DONETSK: Pro-Kremlin rebels in eastern Ukraine on Saturday released a second group of European monitors after being pressed by Russian President Vladimir Putin to meet the terms of a tenuous truce with Kiev.
Both Ukraine and its Western allies have been seeking concrete steps from Russia to back up the ceasefire Kiev extended with the militias on Friday in the hope of calming a deadly insurgency sparked by the country's new westward course.
The four monitors from Organisation for Security and Cooperation in Europe (OSCE) one woman and three men looked tired but relieved as they were handed over by heavily-armed rebels to one of the group's representative at a hotel in the eastern hub city of Donetsk at around 1800 GMT.
"We are releasing the last four observers who were being held on the territory of the Lugansk People's Republic," the prime minister of the self-proclaimed Donetsk People's Republic told reporters.
"We consider that we have fulfilled all our obligations," Oleksandr Borodai said.
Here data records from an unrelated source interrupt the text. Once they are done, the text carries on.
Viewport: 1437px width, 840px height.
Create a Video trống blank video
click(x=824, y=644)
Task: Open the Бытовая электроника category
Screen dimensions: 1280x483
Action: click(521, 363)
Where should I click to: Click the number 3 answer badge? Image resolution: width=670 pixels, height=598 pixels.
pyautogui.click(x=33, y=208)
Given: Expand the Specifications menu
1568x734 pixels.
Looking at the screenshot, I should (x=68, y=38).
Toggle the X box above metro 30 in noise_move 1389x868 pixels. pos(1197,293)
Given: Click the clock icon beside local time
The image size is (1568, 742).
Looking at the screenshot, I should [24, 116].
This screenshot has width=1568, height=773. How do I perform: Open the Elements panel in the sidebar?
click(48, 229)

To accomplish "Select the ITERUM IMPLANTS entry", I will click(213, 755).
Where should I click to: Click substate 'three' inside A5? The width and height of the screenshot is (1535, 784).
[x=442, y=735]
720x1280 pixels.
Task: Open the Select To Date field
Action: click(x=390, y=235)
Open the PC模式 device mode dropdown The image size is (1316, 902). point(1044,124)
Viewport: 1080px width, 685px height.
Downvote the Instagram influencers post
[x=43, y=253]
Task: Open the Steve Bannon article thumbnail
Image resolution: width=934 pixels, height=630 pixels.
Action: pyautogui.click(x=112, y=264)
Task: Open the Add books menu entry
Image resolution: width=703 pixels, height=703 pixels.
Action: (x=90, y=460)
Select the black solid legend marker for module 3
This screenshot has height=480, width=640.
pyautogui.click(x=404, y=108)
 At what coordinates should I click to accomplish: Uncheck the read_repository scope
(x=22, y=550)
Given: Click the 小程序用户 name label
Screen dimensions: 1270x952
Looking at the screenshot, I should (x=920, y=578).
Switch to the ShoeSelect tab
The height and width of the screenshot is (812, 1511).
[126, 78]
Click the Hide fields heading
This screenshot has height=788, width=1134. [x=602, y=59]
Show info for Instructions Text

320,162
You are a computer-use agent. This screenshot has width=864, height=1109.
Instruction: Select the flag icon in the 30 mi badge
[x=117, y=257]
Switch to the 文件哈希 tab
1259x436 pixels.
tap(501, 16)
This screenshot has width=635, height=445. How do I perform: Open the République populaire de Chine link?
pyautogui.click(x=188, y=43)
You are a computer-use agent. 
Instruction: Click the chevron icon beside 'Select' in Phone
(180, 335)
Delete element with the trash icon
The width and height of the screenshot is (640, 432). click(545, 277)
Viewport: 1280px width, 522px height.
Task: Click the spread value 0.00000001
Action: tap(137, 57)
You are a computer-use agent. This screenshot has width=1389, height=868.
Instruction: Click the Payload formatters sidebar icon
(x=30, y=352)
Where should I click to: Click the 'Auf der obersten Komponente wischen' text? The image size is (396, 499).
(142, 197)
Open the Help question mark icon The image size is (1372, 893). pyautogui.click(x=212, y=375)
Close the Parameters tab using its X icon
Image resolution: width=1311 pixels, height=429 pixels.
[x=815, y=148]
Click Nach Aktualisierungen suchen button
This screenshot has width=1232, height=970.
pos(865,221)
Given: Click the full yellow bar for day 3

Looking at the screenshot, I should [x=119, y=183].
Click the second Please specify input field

The first group detained on May 26 in the Donetsk province was handed over to the OSCE on Thursday. Borodai said one the second team's members was from Russia but gave no other details.
The Vienna-based organisation's representative at the handover also hailed their colleagues' freedom.
"We welcome the return of the last four of the missing OSCE special monitoring teammates after a month away," deputy mission head Mark Etherington said in a statement.
"The detention of OSCE monitors has substantially constrained the operations of the mission in eastern Ukraine at a time when a flow of objective information has never been more important."
The OSCE a 57-nation body created in the 1970s to oversee European security during the Cold War has played a central role in trying to mediate an end to a 12-week insurgency convulsing the ex-Soviet state.
Ukrainian President Petro Poroshenko returned triumphant from Brussels on Friday having opened the way to his splintered state's eventual membership in the European Union by signing the final chapters of a landmark free trade and political association accord.
The 1,200-page tome spells out the minute details of the terms under which Kiev will slip from the Kremlin's embrace and tie its future to European economic standards and values on human rights.
But Poroshenko had ordered his top security chiefs to meet him at the airport on landing in order to make a fateful decision about prolonging an expiring truce with rebels who have seized effective control of Ukraine's industrial east.
The rebel uprising has killed nearly 450 people and is viewed by both Kiev and its Western allies as Putin's revenge for the February toppling of a leader who had ditched the very EU accord Poroshenko had signed in Brussels.
Poroshenko ultimately decided to extend the shaky ceasefire until Monday evening under the condition that Russia requires the insurgents to return border crossings to Ukrainian forces and set up a monitoring mechanism for a long-term truce.
A spokesman for Ukraine's eastern campaign told AFP that the past day of fighting saw three soldiers killed and six others wounded outside the rebel stronghold city of Slavyansk.
"Everyone knows that a bad peace is better than a good war," Defence Minister Mykhailo Koval told Ukraine's UNIAN news agency.
Poroshenko is expected to enlist the support of German Chancellor Angela Merkel and French President Francois Hollande when he places a scheduled call to Putin on the eve of the ceasefire's expiry.
Sunday's teleconference the second in four days is primarily meant to check on any visible shift in Moscow before the European Union and Washington consider unleashing biting sanctions against Russia's financial and defence sectors the following day.
Putin has publically backed the ceasefire's extensions and promoted direct talks between Poroshenko and top rebel commanders.
But the West wants the Kremlin chief to call on the fighters to lay down their weapons and relinquish control of state buildings they had seized across a dozen eastern cities and towns.
EU leaders agreed at their Brussels summit "to reconvene at any time to adopt further significant restrictive measures if a detailed list of concrete steps are not taken by Russia and the separatists by Monday". The United States stressed that it was also ready to act at any point.
But public statements in Russia have thus far suggested that it was busy preparing an economic counter-offensive against Ukraine that would put up prohibitive barriers to its trade.
Foreign Minister Sergei Lavrov said on Saturday that Moscow would treat Ukraine and the ex-Soviet states of Georgia of Moldova that signed their own EU deals on Friday "based on one criterium how (the agreements) might hurt Russian trade".
Russian and EU ministers have tentatively agreed to meet on July 11 to discuss how Moscow's concerns might be best addressed.